──────── Provided records

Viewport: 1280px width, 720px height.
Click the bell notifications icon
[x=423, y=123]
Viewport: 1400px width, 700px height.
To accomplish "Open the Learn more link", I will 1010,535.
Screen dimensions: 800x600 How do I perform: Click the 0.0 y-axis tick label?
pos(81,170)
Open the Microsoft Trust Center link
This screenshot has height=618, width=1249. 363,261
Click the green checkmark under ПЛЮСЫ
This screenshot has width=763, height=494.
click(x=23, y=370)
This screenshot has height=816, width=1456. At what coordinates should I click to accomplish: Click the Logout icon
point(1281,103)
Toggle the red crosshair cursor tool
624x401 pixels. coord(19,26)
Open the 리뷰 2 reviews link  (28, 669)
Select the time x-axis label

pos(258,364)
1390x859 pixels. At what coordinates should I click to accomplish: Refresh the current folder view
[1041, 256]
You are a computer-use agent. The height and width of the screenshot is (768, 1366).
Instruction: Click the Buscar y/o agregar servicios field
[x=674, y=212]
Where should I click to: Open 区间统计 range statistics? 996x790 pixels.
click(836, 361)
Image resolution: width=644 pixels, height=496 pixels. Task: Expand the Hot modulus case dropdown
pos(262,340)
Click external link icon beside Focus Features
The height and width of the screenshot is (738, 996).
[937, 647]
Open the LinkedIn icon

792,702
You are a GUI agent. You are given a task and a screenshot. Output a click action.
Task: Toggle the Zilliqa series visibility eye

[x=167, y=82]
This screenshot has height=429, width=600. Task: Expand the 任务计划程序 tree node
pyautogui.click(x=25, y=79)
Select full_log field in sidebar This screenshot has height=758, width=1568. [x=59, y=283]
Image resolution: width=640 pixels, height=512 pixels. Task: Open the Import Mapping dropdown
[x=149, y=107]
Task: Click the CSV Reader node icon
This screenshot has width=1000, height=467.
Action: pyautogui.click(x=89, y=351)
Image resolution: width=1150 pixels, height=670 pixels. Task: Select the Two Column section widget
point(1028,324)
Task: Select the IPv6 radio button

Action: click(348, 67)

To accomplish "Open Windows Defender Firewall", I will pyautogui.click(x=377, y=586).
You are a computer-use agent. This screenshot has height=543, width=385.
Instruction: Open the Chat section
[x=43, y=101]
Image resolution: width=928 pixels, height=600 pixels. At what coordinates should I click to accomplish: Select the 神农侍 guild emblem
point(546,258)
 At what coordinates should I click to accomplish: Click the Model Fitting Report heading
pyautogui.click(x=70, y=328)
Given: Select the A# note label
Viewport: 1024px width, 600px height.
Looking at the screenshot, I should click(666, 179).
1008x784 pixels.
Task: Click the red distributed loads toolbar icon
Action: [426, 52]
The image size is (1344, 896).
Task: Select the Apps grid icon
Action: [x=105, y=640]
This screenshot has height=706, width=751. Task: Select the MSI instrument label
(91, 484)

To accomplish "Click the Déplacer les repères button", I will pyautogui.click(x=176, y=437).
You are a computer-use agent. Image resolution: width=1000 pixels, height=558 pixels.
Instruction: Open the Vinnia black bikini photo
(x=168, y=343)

────────────────

- [Work task]: Write the line containing "Instruction: Open the Vinnia" and all the lines after it out again, word for word, through the end of the material, and nothing besides.

- [Response for this exercise]:
Instruction: Open the Vinnia black bikini photo
(x=168, y=343)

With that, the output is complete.